## [PAGE EXCERPT]
##########

Or, thanks to the Internet, they have more contact with their families outside of Iran. Tourists travel to Iran from all over the world. Iranian cinema is widely known and acclaimed. So that sense of isolation is not felt quite as much anymore. I hope the most recent sanctions won’t take us back to those days of separation.

If you were to imagine your three protagonists ten years after the events of this novel end, where would they be? What would they be doing? Would they still be close, supporting each other? Would they have drifted apart?

As it happens, it’s been about ten years since I started writing this novel. And now I can imagine them. Adulthood tames people—so it probably would have changed my characters just like it changed me. If I close my eyes and imagine them, I can see that Shabaneh has probably given up. She lives with Arsalan and has one or
two children. She is not happy, but she is content. She usually brings Mahan home for visits. I cannot imagine Leila at all. I can’t even guess in which country she might be. Leila is introverted and unpredictable. When I wrote the novel, I wanted to let her be as unpredictable as she wanted. That’s why I can’t—and don’t want to—guess what her future might be. But I know it is impossible for Roja to stop. She is in a small European city doing a big job. She may have a WhatsApp chat group with Leila and Shabaneh, and they still support each other, even if they are
far away.

##########

## [DATASET EXCERPT]
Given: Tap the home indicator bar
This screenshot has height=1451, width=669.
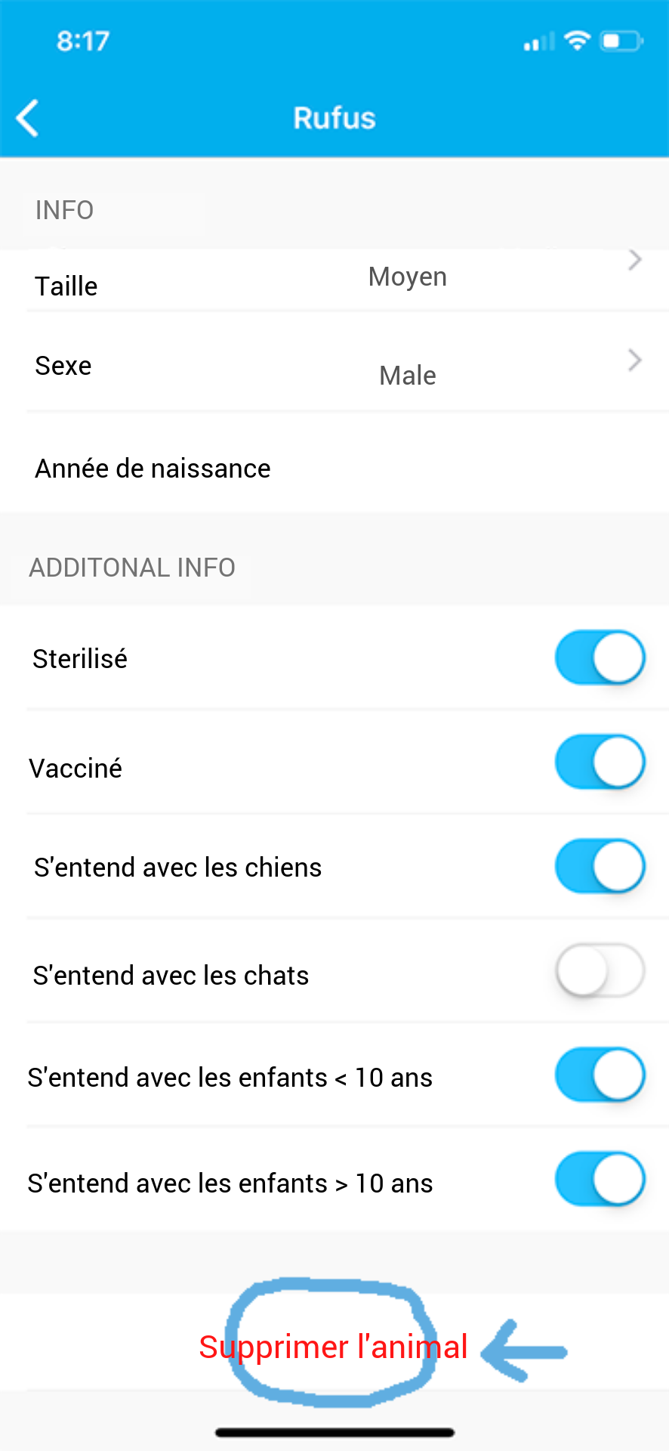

##########

## [AIM OF THE EXERCISE]
Reproduce the interview excerpt about the novel's three protagonists, word for word and in full.

## [ANSWER AREA]
Or, thanks to the Internet, they have more contact with their families outside of Iran. Tourists travel to Iran from all over the world. Iranian cinema is widely known and acclaimed. So that sense of isolation is not felt quite as much anymore. I hope the most recent sanctions won’t take us back to those days of separation.

If you were to imagine your three protagonists ten years after the events of this novel end, where would they be? What would they be doing? Would they still be close, supporting each other? Would they have drifted apart?

As it happens, it’s been about ten years since I started writing this novel. And now I can imagine them. Adulthood tames people—so it probably would have changed my characters just like it changed me. If I close my eyes and imagine them, I can see that Shabaneh has probably given up. She lives with Arsalan and has one or
two children. She is not happy, but she is content. She usually brings Mahan home for visits. I cannot imagine Leila at all. I can’t even guess in which country she might be. Leila is introverted and unpredictable. When I wrote the novel, I wanted to let her be as unpredictable as she wanted. That’s why I can’t—and don’t want to—guess what her future might be. But I know it is impossible for Roja to stop. She is in a small European city doing a big job. She may have a WhatsApp chat group with Leila and Shabaneh, and they still support each other, even if they are
far away.